**Materials provided**
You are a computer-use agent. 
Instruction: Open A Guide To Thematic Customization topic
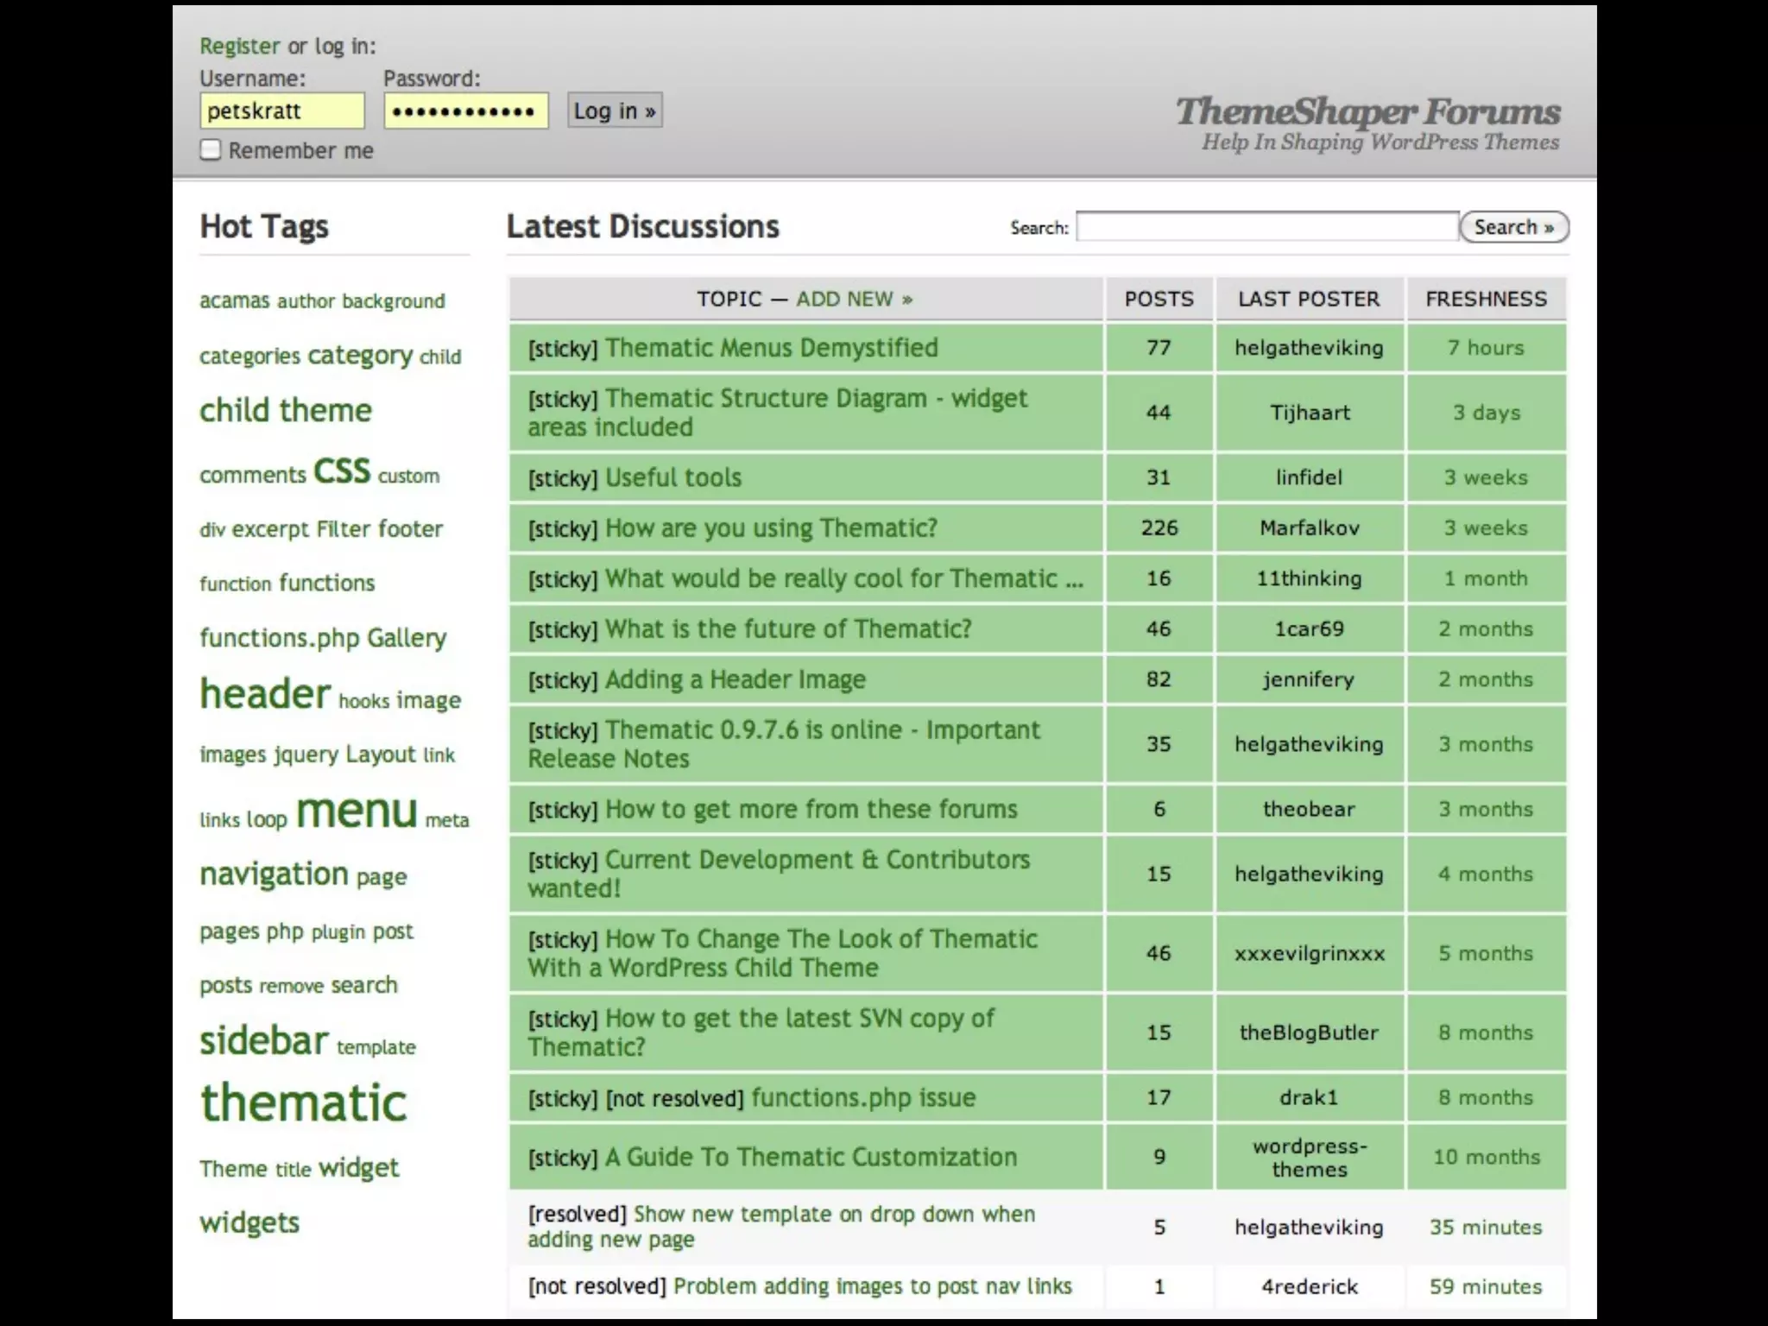[811, 1157]
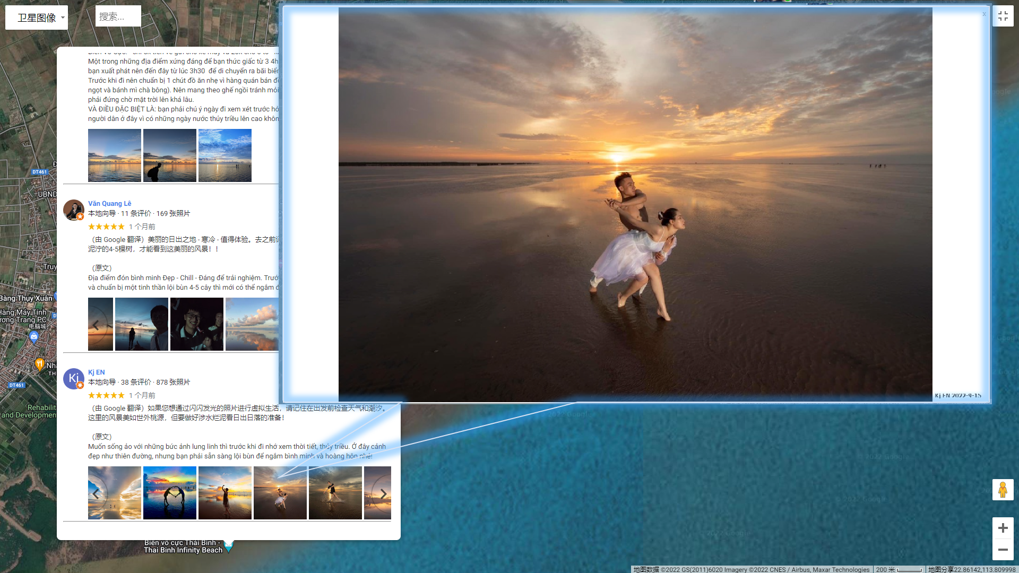
Task: Click Thai Binh Infinity Beach map pin
Action: click(229, 545)
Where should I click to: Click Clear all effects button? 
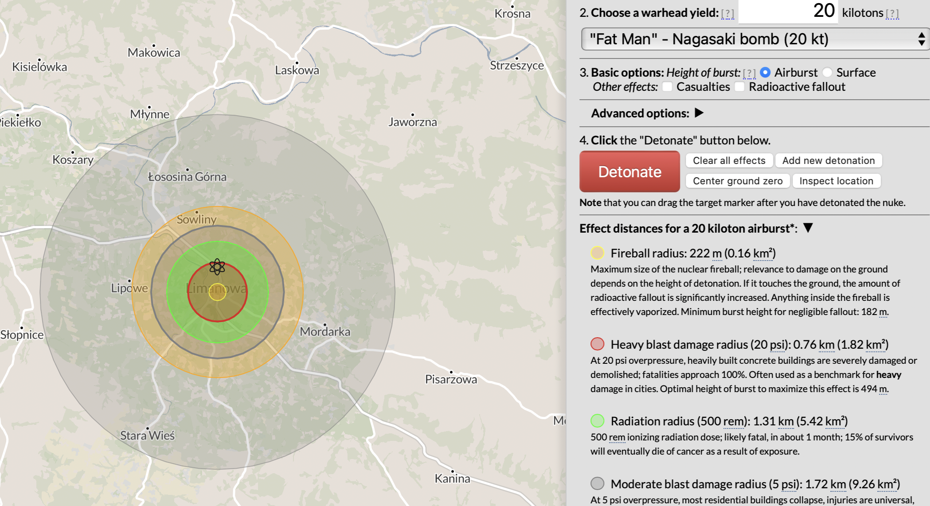[x=729, y=160]
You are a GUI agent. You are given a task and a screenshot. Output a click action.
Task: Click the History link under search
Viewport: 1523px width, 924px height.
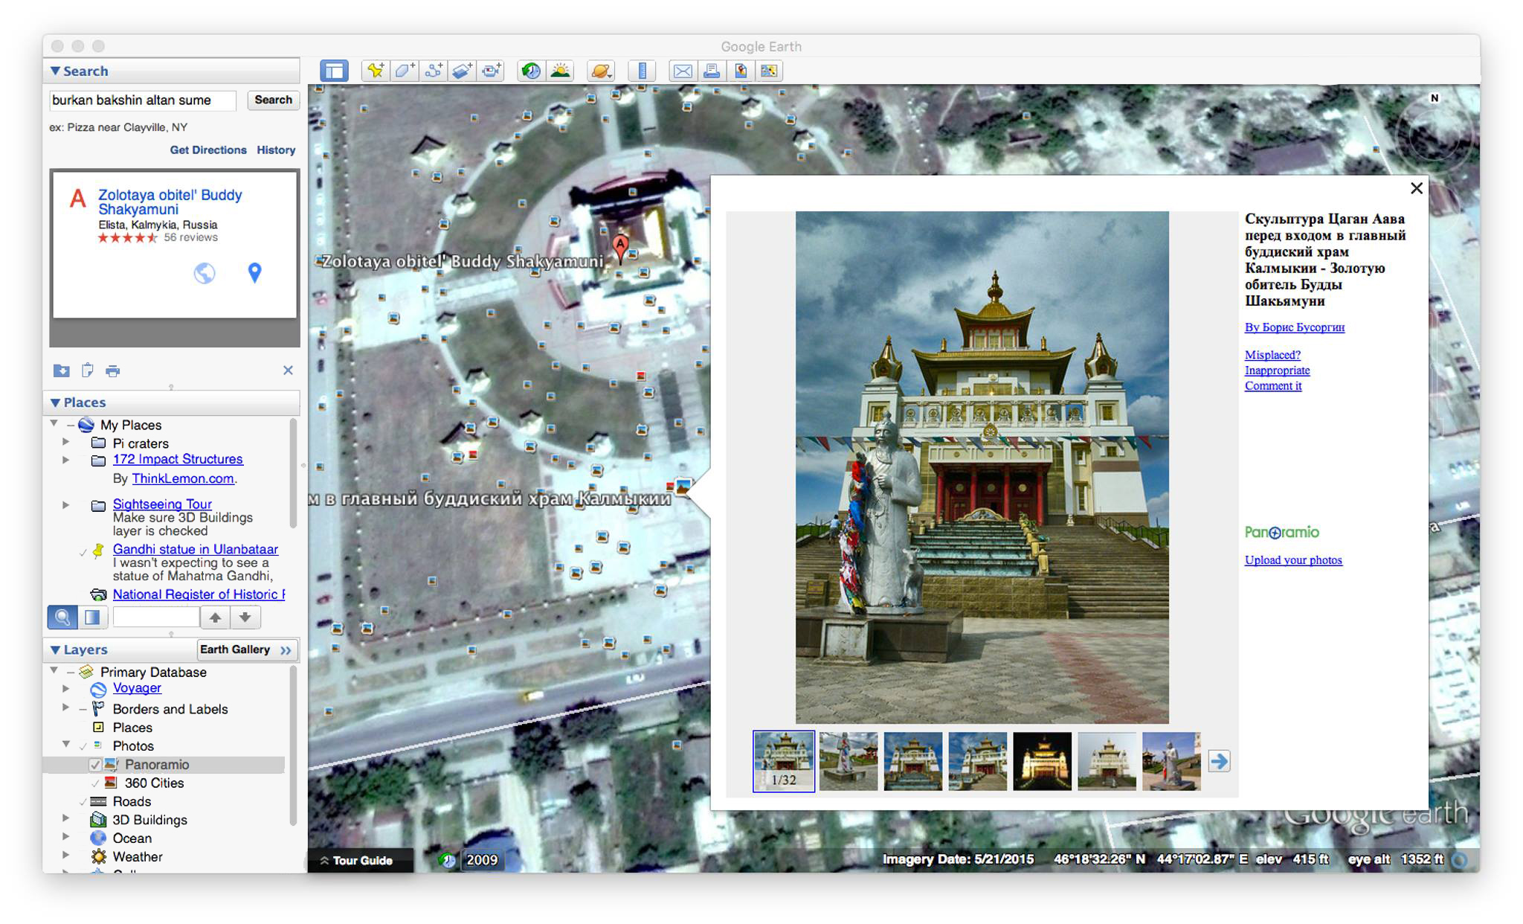pos(276,150)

**Work instructions**
Count up the lines containing "agent" in the listing above, then write that number and stop.

**Response below**
2